Mengapa ‘tiada pencipta selain Allah’ itu bukan makna laa ilaha illallah? Sebab kata ‘ilah’ dalam bahasa arab bermakna sesembahan (alma’buud), bukan pencipta (alkhaliq). Oleh karena itu ‘laa ilaha’ maknanya ‘tidak ada sesembahan’ bukan ‘tiada pencipta’. Selain itu, semata-mata meyakini bahwa satu-satunya pencipta adalah Allah belum bisa memasukkan ke dalam Islam. Bahkan kaum musyrik masa silam telah mengakui hal ini; bahwa Allah lah yang menciptakan mereka dan memberikan rezeki kepada mereka dan yang mengatur segala urusan di alam semesta. Meskipun demikian ternyata Rasul shallallahu ‘alaihi wa sallam tetap memerangi mereka dan memerintahkan mereka untuk mengucapkan kalimat tauhid namun mereka menolaknya. Hal ini menunjukkan bahwa kalimat tauhid menuntut dihapuskannya peribadatan kepada selain Allah. Inilah yang tidak dikehendaki oleh kaum musyrikin yang dahulu maupun yang sekarang.
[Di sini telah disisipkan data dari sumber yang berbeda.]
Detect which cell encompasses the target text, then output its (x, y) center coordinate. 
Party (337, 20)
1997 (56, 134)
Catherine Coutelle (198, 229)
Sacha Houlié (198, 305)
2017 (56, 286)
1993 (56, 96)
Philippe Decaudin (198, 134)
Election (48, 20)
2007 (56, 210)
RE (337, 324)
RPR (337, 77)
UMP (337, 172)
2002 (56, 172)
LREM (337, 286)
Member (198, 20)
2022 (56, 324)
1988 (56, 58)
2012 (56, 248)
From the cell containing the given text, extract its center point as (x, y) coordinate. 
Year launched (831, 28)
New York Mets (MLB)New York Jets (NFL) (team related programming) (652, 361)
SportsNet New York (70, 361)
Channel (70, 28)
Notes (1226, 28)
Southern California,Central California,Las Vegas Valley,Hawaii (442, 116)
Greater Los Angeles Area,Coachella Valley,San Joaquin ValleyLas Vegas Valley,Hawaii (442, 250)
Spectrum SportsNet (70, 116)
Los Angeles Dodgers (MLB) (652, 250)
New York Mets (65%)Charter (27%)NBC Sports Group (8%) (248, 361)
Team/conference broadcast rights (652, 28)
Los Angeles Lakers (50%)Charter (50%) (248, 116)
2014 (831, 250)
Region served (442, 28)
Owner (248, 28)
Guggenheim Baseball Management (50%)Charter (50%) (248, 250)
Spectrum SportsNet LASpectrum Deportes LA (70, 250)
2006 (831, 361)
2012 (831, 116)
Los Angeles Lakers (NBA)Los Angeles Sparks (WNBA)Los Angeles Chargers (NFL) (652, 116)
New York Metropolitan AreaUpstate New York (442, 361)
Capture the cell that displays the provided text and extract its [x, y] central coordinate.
Cobalah anda tanyakan hal ini kepada orang-orang yang dianggap berilmu di tengah masyarakat, tanyakan makna kalimat tauhid ini kepada mereka yang mengaku sebagai aktifis islam atau cendekiawan dan kaum terpelajar; niscaya akan anda dapati bahwa banyak diantara mereka yang belum memahami makna kalimat tauhid ini dengan baik. Bahkan anda juga akan menjumpai orang-orang yang tidak paham apa itu Islam! Bahkan meragukan Islam! Sebagaimana perkataan Ulil Abshar Abdalla di dalam majalah GATRA, 21 Desember 2002, “Semua agama sama. Semuanya menuju jalan kebenaran. Jadi, Islam bukan yang paling benar.” (lihat dalam buku Pluralisme Agama : Haram, karya Adian Husaini, M.A., hal. 38)

Kita katakan, ‘Subhanallah, ini adalah kedustaan yang sangat besar!’

Rasulullah shallallahu ‘alaihi wa sallam bersabda, “Demi Tuhan yang jiwa Muhammad berada di tangannya, tidaklah ada seorang pun diantara umat ini yang mendengar kenabianku apakah dia beragama Yahudi atau Nasrani lalu meninggal dalam keadaan tidak beriman dengan ajaran yang aku bawa melainkan dia pasti termasuk penghuni neraka.” (HR. Muslim)

Tidak sedikit contoh perkataan dan tulisan menyimpang dari tokoh-tokoh yang dianggap sebagai kaum intelektual dan moderat atau modernis -apalagi yang berhaluan liberal- yang menunjukkan betapa jauhnya pemahaman mereka dari al-Qur’an dan as-Sunnah. Yang lebih parah lagi adalah kekeliruan ini bukan hanya dalam perkara amaliah lahiriah, bahkan ia sudah meracuni pemikiran, hati, dan aqidah. Apakah kita hendak menutup mata dari ini semua?